==== Pagina

Il federalismo fiscale e Meridione

7 Marzo 2010
1 Commento


Andrea Pubusa

Il c.d. federalismo fiscale introdotto con la Legge delega n. 42/2009 merita qualche riflessione, oltre quella già formulata nei giorni scorsi su questo sito da Rosamaria Maggio.
Col Federalismo fiscale va ad esaurimento la c.d. spesa storica degli enti locali. Tendenzialmente ogni regione ed ente locale deve provvedere da sé ai propri bisogni. Il risultato è facilmente intuibile. Si accentuerà il divario fra le Regioni più povere e quelle più ricche. Infatti, questa disciplina non si fonda sull’art. 3 cpv. Cost. e sullo spirito originario dell’art. 119 Cost., ma – al contrario – espunge il principio solidaristico per fondarsi su quello concorrenziale.
Per i livelli essenziali delle prestazioni – LEP – si introduce un’eccezione o una disciplina speciale, volta, almeno formalmente alla perequazione.
Qual’è questo meccanismo?
Tutte le Regioni devono essere messe in condizione di raggiungere questi livelli minimi. Sul piano sostanziale e finanziario ad esse sono destinate:
- le entrate proprie; 
- le somme che le Regioni incassano in ragione della compartecipazione ai tributi erariali;
- il fondo perequativo.
Tuttavia il meccanismo per determinare gli standard e i costi standard dei servizi è il seguente:
si assume come parametro la Regione più virtuosa, ossia quella che rende il miglior servizio al minimo costo. E questa somma viene assicurata a tutte le Regioni.
Ora, cosa significa tutto questo?
Innanzitutto che alle Regioni svantaggiate non viene dato quanto occorre per raggiungere le Regioni più virtuose, ma dovrebbe essere assicurato quanto queste ultime spendono per rendere il servizio. Il meccanismo, dunque, anziché chiudere la forbice del divario, la amplia. Poniamo che la Regione più virtuosa abbia costi minimi perché ha già messo in sicurezza gli istituti scolastici o perché mediante l’agevolazione delle scuole private ha minori spese, mentre le regioni svantaggiate devono anzitutto ristrutturare gli edifici scolastici. E’ chiaro che queste ultime con le somme per i servizi essenziali dovranno far fronte a spese molto più elevate e, dunque, otterranno risultati meno adeguati.
Prima considerazione: c’è in questa disciplina un aspetto ideologico. Intanto sono ideologici i criteri per fissare gli standard. Ad esempio, l’Università nel Meridione ha anche una funzione di parcheggio di diplomati disoccupati. Questa funzione è vituosa o viziosa? Io sarei per la virtù, ma certamente i criteri aziendalistici in auge la collocano fra i vizi perché fa lievitare i costi del servizio. Ed allora ecco un primo terreno di battaglia: su quali criteri si fissano gli standard?

========
==== Estratto dei dati

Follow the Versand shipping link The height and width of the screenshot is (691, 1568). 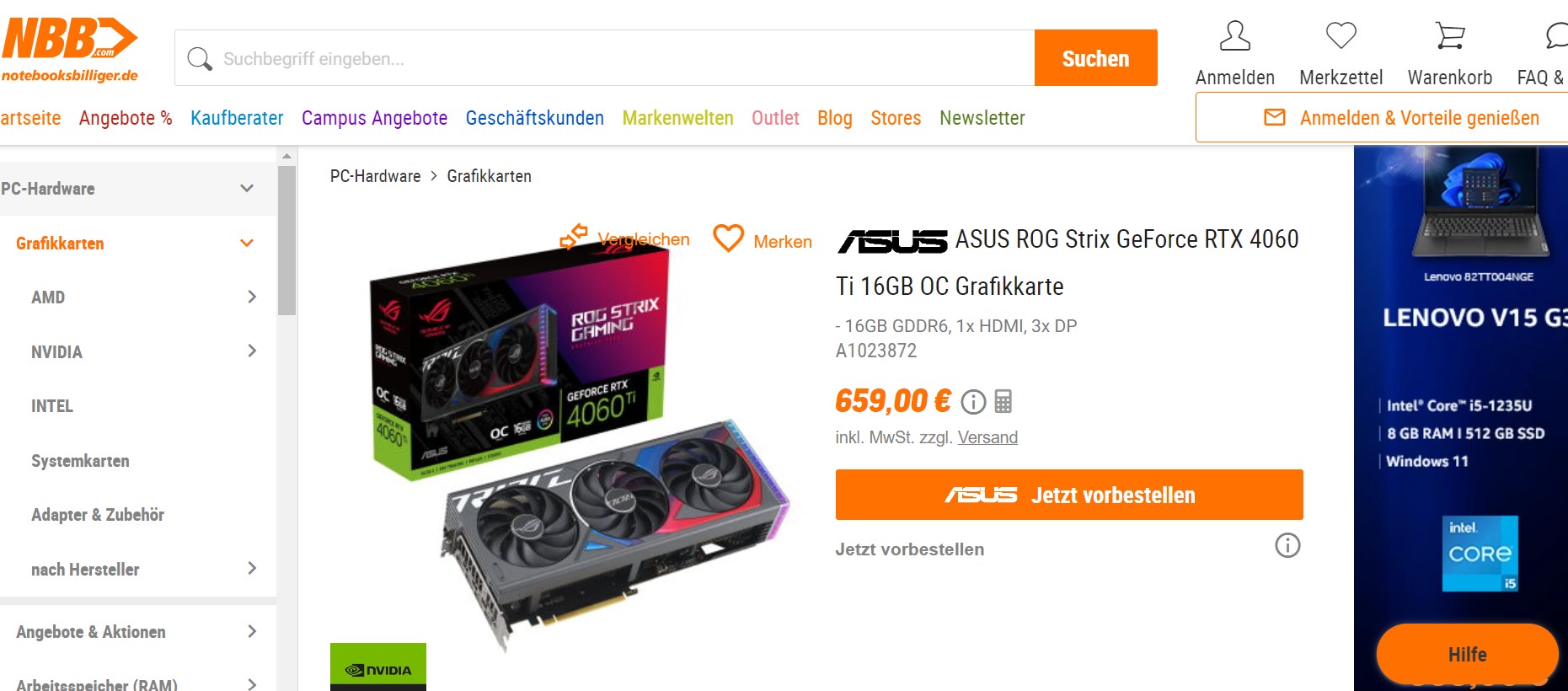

========

_I tuoi compiti:_
[A] Secondo l'articolo sul federalismo fiscale, perché il meccanismo dei costi standard amplia il divario tra le Regioni invece di ridurlo? Rispondi in una-tre frasi.
[B] Trascrivi, per favore, il tratto dell'articolo sul federalismo fiscale che va da "Il federalismo fiscale" fino a "formalmente alla perequazione.".
Le righe non hanno alcun rapporto con l'articolo.

_Risultati:_
[A] Alle Regioni svantaggiate non viene dato quanto occorre per raggiungere le Regioni più virtuose, ma solo quanto queste ultime spendono per rendere il servizio. Così le Regioni svantaggiate, che ad esempio devono prima ristrutturare gli edifici scolastici, con le stesse somme affrontano spese molto più elevate e ottengono risultati meno adeguati.

[B]
Il federalismo fiscale e Meridione

7 Marzo 2010
1 Commento


Andrea Pubusa

Il c.d. federalismo fiscale introdotto con la Legge delega n. 42/2009 merita qualche riflessione, oltre quella già formulata nei giorni scorsi su questo sito da Rosamaria Maggio.
Col Federalismo fiscale va ad esaurimento la c.d. spesa storica degli enti locali. Tendenzialmente ogni regione ed ente locale deve provvedere da sé ai propri bisogni. Il risultato è facilmente intuibile. Si accentuerà il divario fra le Regioni più povere e quelle più ricche. Infatti, questa disciplina non si fonda sull’art. 3 cpv. Cost. e sullo spirito originario dell’art. 119 Cost., ma – al contrario – espunge il principio solidaristico per fondarsi su quello concorrenziale.
Per i livelli essenziali delle prestazioni – LEP – si introduce un’eccezione o una disciplina speciale, volta, almeno formalmente alla perequazione.